On 10/8/2010 3:18 AM, Felipe Contreras wrote:
On Thu, Oct 7, 2010 at 10:16 PM, Omar Ramirez Luna<omar.ramirez@xxxxxx> wrote:
On 10/7/2010 1:22 PM, Felipe Contreras wrote:
...
Note that the "shared memory" described in the document you share has
nothing to do with the SHM pool. AFAIK that memory is used for other
things, like MMU PTEs, and storing the base image and socket-nodes,
thus it needs to be contiguous.
hmmm, no. it is the same memory. i.e.: we propagate the current opp through
the shared memory so the dsp can read it if it went to sleep, with the
proper offset you can read that variable starting from the mempool base
address.
The document mentions "shared memory" for buffer passing, normal
memory is used for that, scattered, even user-space memory, not the
SHM contiguous area.
"streaming" (meaning dsp stream) buffers are passed through the SHM
(check page 9). The regular "big" buffers are passed through old DMM
(page 14) which is exactly as you describe it; but that SHM portion is
referring to stream buffers.
I don't see any problem flushing the SHM area when needed, which
probably has performance implications when mmaping/unmapping buffers,
at which point you need to flush bigger memory areas anyway, so that's
not an issue.
well, you would have to flush when loading the base image, or allocating a
socket node, but also minor flushes for opp propagation, SHM messages to
DSP, chnl params, those are the ones I can quickly think of.
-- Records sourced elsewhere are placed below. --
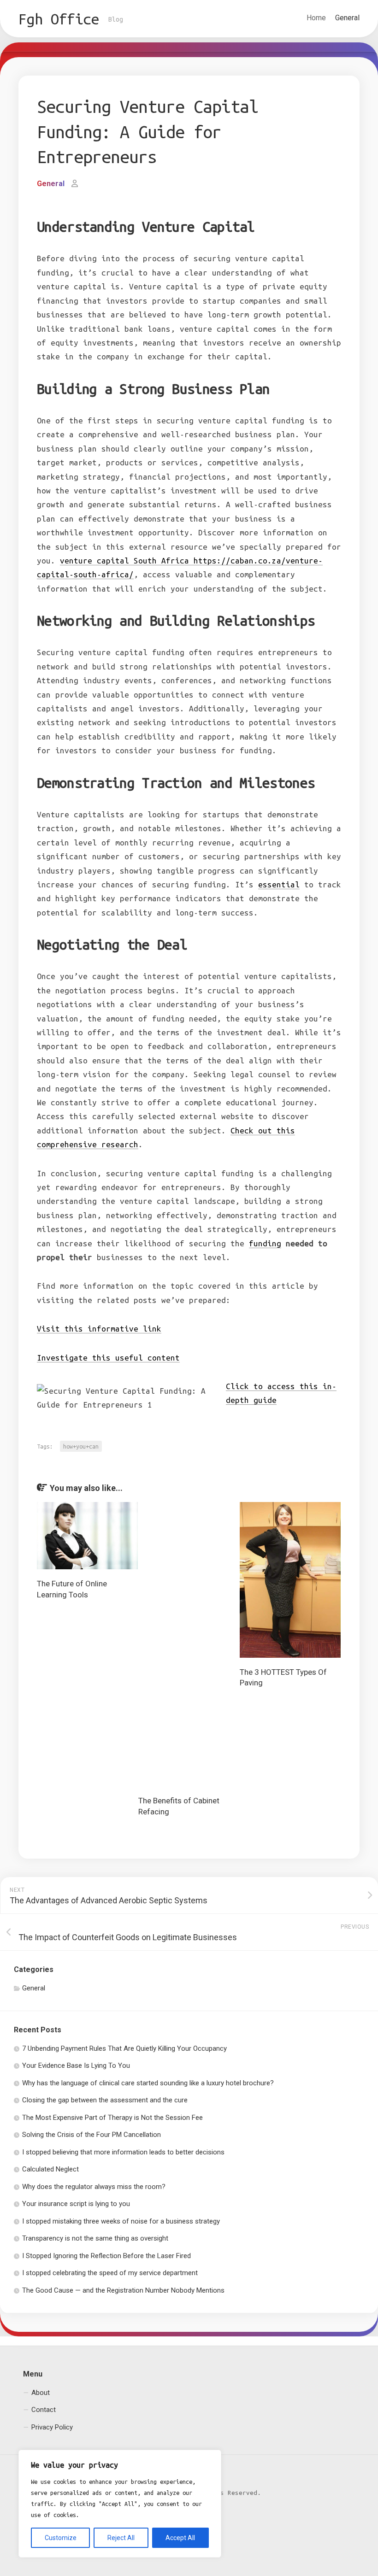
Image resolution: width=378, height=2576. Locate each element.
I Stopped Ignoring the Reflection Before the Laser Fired (106, 2254)
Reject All (121, 2537)
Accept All (180, 2537)
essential (279, 884)
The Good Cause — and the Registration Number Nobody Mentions (123, 2289)
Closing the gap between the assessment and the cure (105, 2099)
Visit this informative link (99, 1328)
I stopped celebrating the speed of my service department (110, 2272)
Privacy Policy (52, 2426)
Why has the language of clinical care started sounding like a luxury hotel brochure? (148, 2081)
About (40, 2391)
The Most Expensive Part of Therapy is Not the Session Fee (112, 2116)
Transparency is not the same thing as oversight (95, 2237)
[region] (119, 2504)
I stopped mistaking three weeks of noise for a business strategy (121, 2220)
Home (316, 17)
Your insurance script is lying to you (76, 2203)
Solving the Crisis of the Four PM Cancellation (91, 2134)
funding (265, 1243)
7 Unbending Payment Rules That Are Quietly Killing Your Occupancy (124, 2047)
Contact (43, 2409)
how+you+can (81, 1446)
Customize (61, 2537)
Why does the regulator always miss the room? (93, 2185)
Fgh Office (58, 19)
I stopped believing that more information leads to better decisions (123, 2151)
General (347, 17)
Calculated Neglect (50, 2168)
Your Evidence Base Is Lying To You (76, 2064)
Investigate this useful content (108, 1357)
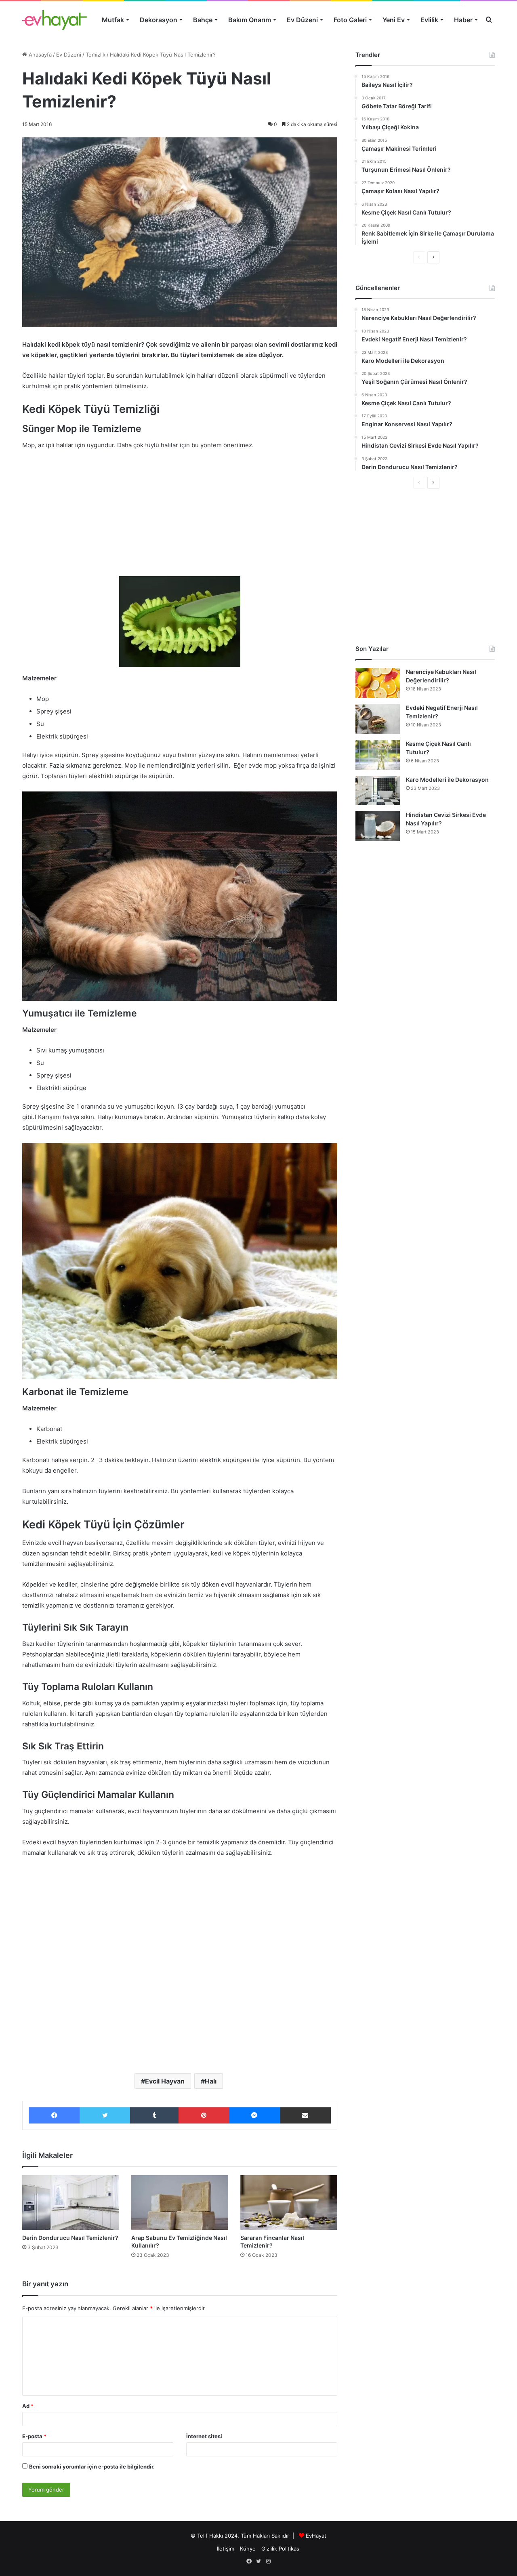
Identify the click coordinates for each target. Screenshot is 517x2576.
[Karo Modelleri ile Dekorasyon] (377, 790)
All those happen when you send buffers to the DSP, and when you do
that you need to flush the buffer memory area, which is a much heavier
operation. Except maybe the opp propagation, but that would require at
most one page to be flushed, not a big deal I think, besides, it would
be better if that specific area is handled differently than the rest
of the SHM, so that we can allocate it with dma_alloc_coherent().
Yes, on top of the regular buffer flush, you need to flush the specific
parts of the shared memory that the dsp is going to read, meaning: you
send a buffer to the dsp, then send the MBX interrupt, to let it know
there is a SHM message, DSP is going to read that SHM message from the
SHM memory.
You also need to invalidate if the dsp is going to write, so the next
time you read there is no mismatch in the data, meaning: DSP sends a SHM
message to slot 1, but you already read slot 1 from a previous
transaction so contents might be still in cache, so you need to
invalidate that memory and read again the new SHM message.
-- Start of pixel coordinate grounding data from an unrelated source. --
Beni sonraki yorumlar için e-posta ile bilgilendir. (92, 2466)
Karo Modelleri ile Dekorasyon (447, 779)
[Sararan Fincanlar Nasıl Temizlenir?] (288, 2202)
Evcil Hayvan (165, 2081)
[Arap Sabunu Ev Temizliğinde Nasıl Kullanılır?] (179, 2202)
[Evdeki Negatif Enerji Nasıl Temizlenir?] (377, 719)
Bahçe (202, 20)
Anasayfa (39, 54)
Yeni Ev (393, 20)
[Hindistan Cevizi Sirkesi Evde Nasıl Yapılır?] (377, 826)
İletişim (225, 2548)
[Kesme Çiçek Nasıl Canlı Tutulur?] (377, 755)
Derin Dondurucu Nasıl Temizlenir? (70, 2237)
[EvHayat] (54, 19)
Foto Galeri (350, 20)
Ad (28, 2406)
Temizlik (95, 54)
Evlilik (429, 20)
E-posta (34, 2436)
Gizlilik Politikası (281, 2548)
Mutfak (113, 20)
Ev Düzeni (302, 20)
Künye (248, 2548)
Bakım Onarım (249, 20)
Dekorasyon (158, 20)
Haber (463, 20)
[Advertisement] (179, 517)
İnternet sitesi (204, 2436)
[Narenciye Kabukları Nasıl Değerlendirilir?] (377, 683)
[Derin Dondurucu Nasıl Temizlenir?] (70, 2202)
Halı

Now to know when to read/write you need to have 2 flags per operation,
one to know if you have new messages and other to know if you are
reading/writing any message (all in SHM), which are there right now for
this specific case; but if flushing the SHM, now you will need flags for
knowing if the first two have been already flushed... and then 2 for
these two... and so on. So in the end a better locking mechanism would
be needed for both ARM and DSP which is not based on memory which may or
may not have the latest contents (going the cacheable route).
As I have been saying, we can try this changes in the ARM tidspbridge
because we _freely_ see what is going on, but in the DSP we can't.